◆ **PROBLÈMES ET CONSIGNES**:
[1] D'après l'extrait sur la création d'un projet libre, qu'est-ce qui constitue la condition sine qua non pour faire un projet libre ?
[2] Reprenez l'extrait sur la création d'un projet libre et prolongez-le à la suite de sa dernière phrase.

◆ **EXTRAIT DU TEXTE**:
Créer un projet libre, avec des utilisateurs et une petite communauté, c’est difficile. On a beau mettre toute son énergie et toute son envie, on arrive rarement à ses fins.

Déjà… Arriver à dépasser l’esquisse, le fichier de quelques dizaines ou centaines de lignes, c’est une étape qui peut sembler inaccessible. Et puis, pour être parfaitement franc : démarrer, déjà, c’est dur.

Toutes les raisons sont bonnes pour ne pas aller au bout : ce logiciel est nul, il ne sert à rien, je ne sais pas coder, les autres codent mieux que moi, je n’ai jamais fait de libre, je n’ai pas de temps, j’ai déjà tout ce qu’il me faut… On les connait, ces excuses, et pour cause : on les a toutes déjà utilisées personnellement.

L’envie

Là, c’est différent. Vous avez en vous l’envie d’aller au bout. Quelque part en vous, vous le sentez : c’est le moment.

L’envie de faire un projet libre, c’est un peu la condition sine qua non pour faire ce projet libre. Ça peut paraître évident, mais ça ne l’est pas forcément quand on y regarde de plus près. Il arrive souvent d’écrire du code parce qu’on y est contraint, que ce soit un petit script pour automatiser quelque chose sur son ordinateur ou pour corriger un bug dans un programme qu’on utilise. Sous contrainte, ce n’est sans doute pas la peine de se lancer dans quelque chose de durable. Ça ne fonctionnera pas.

◆ **LIGNES DE DONNÉES**:
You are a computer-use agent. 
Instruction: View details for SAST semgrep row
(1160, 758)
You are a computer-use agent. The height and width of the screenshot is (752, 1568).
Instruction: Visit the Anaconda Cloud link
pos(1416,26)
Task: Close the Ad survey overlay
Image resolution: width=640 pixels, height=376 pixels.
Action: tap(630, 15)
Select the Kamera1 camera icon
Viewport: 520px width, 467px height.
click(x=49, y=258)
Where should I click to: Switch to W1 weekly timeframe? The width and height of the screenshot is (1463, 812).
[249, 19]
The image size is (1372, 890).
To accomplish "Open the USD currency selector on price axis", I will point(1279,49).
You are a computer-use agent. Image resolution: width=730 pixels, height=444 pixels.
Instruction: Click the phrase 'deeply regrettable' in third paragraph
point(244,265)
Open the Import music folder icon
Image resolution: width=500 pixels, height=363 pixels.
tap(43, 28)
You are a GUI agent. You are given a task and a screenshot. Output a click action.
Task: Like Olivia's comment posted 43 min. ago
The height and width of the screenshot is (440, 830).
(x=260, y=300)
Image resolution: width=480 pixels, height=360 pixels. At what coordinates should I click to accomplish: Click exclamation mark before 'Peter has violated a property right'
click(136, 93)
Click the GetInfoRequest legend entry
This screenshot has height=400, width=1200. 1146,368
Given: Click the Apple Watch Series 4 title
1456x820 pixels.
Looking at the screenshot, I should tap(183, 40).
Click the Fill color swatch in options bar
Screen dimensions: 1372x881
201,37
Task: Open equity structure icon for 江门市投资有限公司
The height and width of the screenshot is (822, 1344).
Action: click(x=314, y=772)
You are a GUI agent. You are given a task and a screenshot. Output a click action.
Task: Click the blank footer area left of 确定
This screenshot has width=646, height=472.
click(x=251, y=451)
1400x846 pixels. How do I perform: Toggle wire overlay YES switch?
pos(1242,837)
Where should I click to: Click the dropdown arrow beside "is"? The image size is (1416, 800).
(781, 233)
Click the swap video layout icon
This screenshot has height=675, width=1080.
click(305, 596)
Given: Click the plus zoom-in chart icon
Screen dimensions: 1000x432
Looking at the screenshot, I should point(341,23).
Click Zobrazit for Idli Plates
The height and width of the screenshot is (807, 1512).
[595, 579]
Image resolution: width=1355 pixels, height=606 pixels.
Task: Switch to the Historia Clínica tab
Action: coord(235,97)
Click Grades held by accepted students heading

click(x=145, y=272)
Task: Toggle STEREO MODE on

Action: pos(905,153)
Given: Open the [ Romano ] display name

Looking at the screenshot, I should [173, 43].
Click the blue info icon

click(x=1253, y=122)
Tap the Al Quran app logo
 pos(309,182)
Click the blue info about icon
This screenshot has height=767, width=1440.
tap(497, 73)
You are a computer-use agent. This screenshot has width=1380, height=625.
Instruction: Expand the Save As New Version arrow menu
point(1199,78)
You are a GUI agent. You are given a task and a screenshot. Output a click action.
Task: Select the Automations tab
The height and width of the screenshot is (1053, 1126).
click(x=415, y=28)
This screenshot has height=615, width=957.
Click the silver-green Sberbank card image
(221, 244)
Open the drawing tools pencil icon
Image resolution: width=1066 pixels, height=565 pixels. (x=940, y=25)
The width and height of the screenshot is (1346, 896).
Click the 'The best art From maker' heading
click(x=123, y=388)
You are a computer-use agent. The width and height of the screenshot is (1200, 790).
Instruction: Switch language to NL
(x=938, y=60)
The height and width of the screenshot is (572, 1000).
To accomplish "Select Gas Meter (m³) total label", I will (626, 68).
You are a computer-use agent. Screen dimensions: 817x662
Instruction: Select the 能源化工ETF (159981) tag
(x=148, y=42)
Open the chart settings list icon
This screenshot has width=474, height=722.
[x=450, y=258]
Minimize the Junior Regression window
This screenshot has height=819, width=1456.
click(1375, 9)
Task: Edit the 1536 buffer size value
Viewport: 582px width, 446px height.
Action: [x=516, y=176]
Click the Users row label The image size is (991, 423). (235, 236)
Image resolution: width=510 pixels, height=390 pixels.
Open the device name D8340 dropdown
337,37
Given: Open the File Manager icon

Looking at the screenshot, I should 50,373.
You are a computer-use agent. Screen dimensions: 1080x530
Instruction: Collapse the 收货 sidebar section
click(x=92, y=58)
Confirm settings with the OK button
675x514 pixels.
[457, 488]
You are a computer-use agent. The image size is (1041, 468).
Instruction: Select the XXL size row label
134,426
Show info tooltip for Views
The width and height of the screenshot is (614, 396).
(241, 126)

◆ **RÉPONSES AUX EXERCICES**:
[1] L'envie de faire ce projet libre.

[2]
L’envie, c’est ce qu’il vous restera quand il ne vous restera plus rien. Et au début, on n’a souvent que cela. L’envie. Alors partez de cela, c’est déjà très bien.

L’envie, ce n’est ni la compétence, ni la légitimité, ni le besoin. L’envie, c’est quelque chose qui doit dépasser les peurs et les craintes. Elle n’a pas besoin de justification. Laissez donc ces doutes loin de votre tête, personne n’est là pour vous regarder pour l’instant. Cette arme est suffisante, vous n’avez pas besoin d’autre chose, et ceux qui vous diront le contraire seront des oiseaux de mauvais augure. Vous y compris.

Oui, c’est un travail qui peut être considérable pour certaines et pour certains. Mais ne vous inquiétez pas : nous sommes entre nous. Vous pouvez avoir confiance en vous.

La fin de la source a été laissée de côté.